Required action:
Everything in the records must be copied exactly, apart from the pictures.

Available data:

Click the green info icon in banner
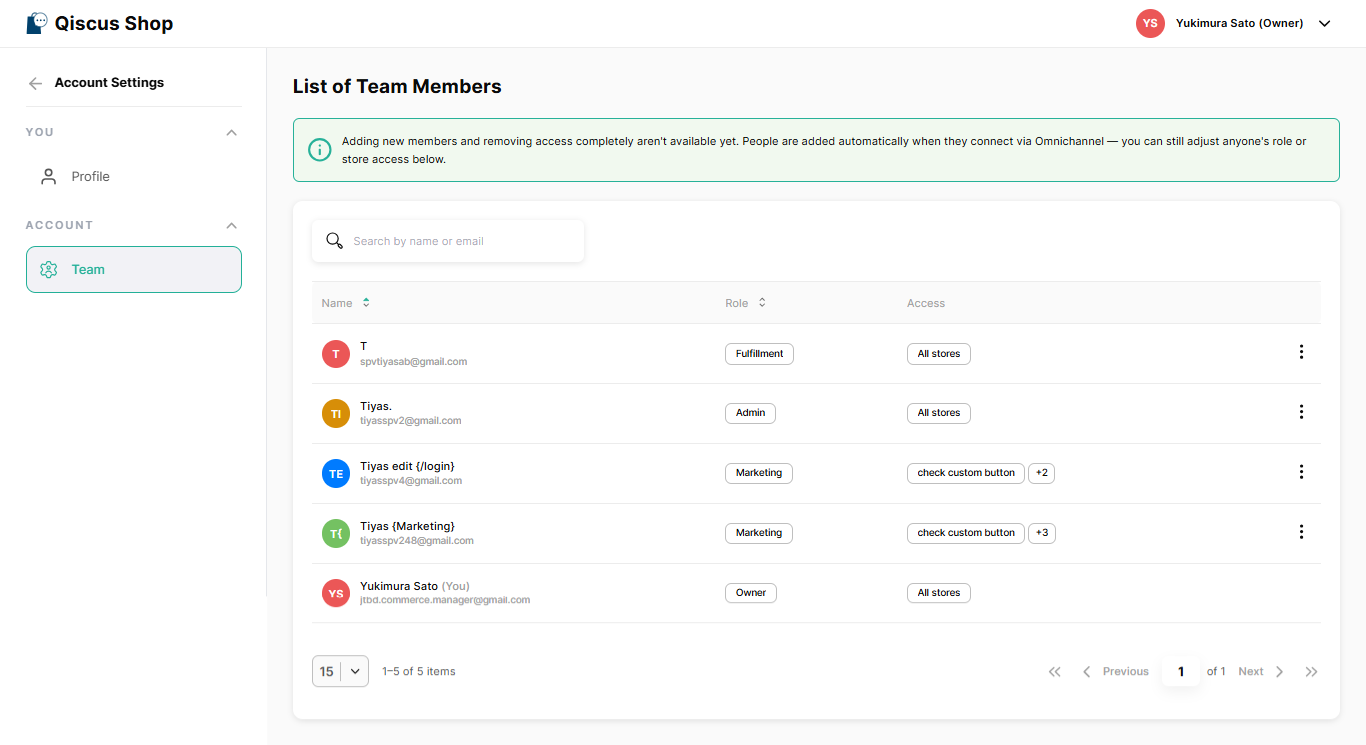 click(x=319, y=150)
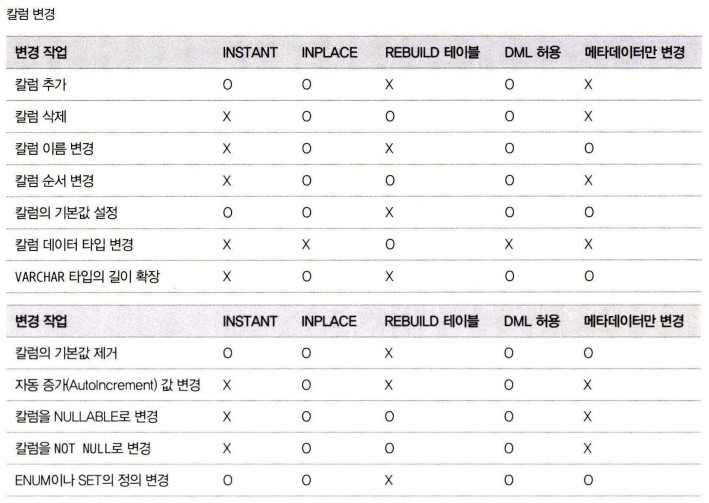Image resolution: width=709 pixels, height=503 pixels.
Task: Click the 'REBUILD 테이블' header in the second table
Action: pos(431,321)
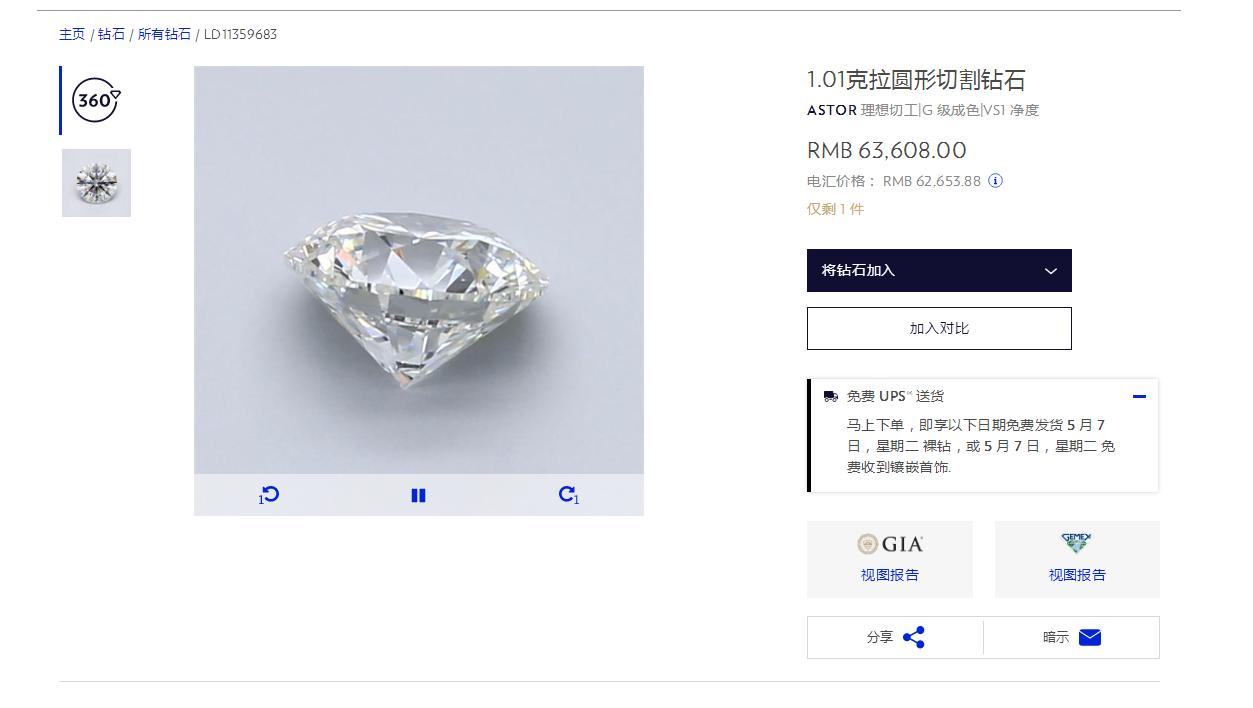Click the UPS truck shipping icon
Viewport: 1253px width, 708px height.
[x=830, y=395]
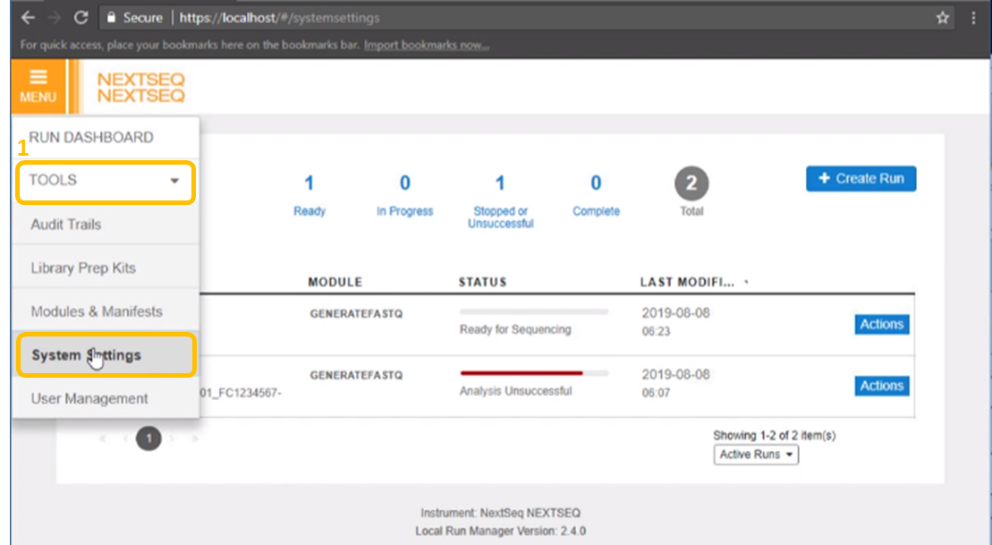The height and width of the screenshot is (545, 992).
Task: Bookmark page with star icon
Action: [x=942, y=18]
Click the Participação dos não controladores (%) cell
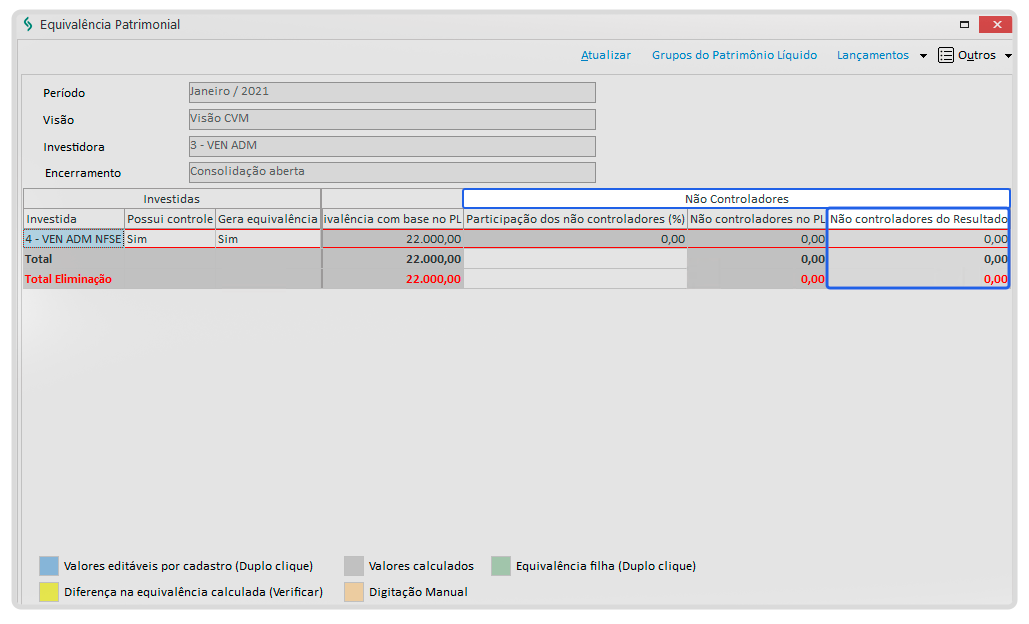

Exercise response:
Click the green info icon in banner
 click(x=319, y=150)
Image resolution: width=709 pixels, height=503 pixels.
Task: Click the 'REBUILD 테이블' header in the second table
Action: pos(431,321)
Click the UPS truck shipping icon
Viewport: 1253px width, 708px height.
[x=830, y=395]
The height and width of the screenshot is (545, 992).
Task: Bookmark page with star icon
Action: [x=942, y=18]
Click the Participação dos não controladores (%) cell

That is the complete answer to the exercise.